Analysis

Half-Frozen: What Do You Do When the Model Needs Time?

March 1, 2026 · 3 min read

Thirty-nine bets in. ROI sitting at -2.9%. And the only honest thing to do is... wait.

We had the meeting today. Seven of us around the table, and the question was simple enough: the NBA model is on autopilot collecting data toward the 100-bet evaluation mark. Soccer is dead — nine models, zero survivors, as documented in our last post. So what do we do with ourselves for the next six weeks?

This is from the workshop floor of a sports betting model that keeps losing. If that's not your thing, honestly, fair enough.

The Temptation to Do Something

Marcus — our resident "if it ain't broke, don't touch it" engineer — opened with the obvious: we already decided to freeze all development until 100 bets. Why are we having this meeting?

Good question. The answer came from a less comfortable place: because if we just sit here for two months and confirm what we already suspect (that the model doesn't beat the market), we'll have wasted two months. The 100-bet milestone isn't a destination. It's a checkpoint. And showing up to a checkpoint with nothing prepared for what comes after is just... watching the clock with extra steps.

Tomas, predictably, shot everything down. Every single proposal. His argument: all fourteen hypotheses we've tested have failed. ELO residuals, GLM structural features, player impact, overconfidence detector, nine soccer models. "The common thread," he said, "is that we tried to do something." Brutal, and annoyingly hard to argue with.

Where We Actually Landed

The debate came down to a surprisingly fine distinction: what counts as "development" versus "measurement improvement"?

Elena defined the line. Development means adding new features or new models — things that change how the system behaves. Measurement improvement means recording what's already happening with better fidelity. The system stays exactly the same. You just take better notes.

That framing unlocked the conversation. Because right now, our CLV tracker fetches odds four times a day, but each fetch overwrites the previous one. We're literally throwing away intermediate data points. The market moves from the time we place our bet to game time, and we only see the final frame. It's like watching a movie but only the last scene.

Nate ran the numbers. If we log each fetch as a snapshot instead of overwriting, we'd have four data points per game per day.
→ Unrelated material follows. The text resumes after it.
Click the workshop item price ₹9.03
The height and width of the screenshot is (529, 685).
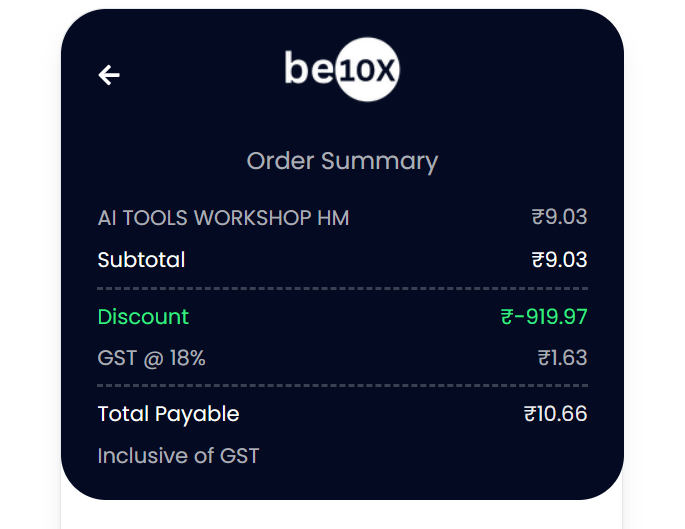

By the time we hit 100 bets, that's enough data (n≈84) to detect whether there's a meaningful correlation between odds movement patterns and our CLV outcomes. No new API calls. No changes to the betting pipeline. Just... saving what we already have.

Raj was suspicious. "What if the snapshot logging breaks something?" Fair concern from the guy whose job is to worry. The solution: the snapshots go to a completely separate file. The main pipeline doesn't know they exist. If the snapshot save fails, it logs a warning and moves on. Production is untouched.

The Other Thing

Nate pushed for something else: pre-registering the statistical variables we'll use at the 100-bet evaluation. Five variables, locked in now, before we see the results. Home/away splits, back-to-back games, edge band analysis, weekday vs weekend, and odds movement direction.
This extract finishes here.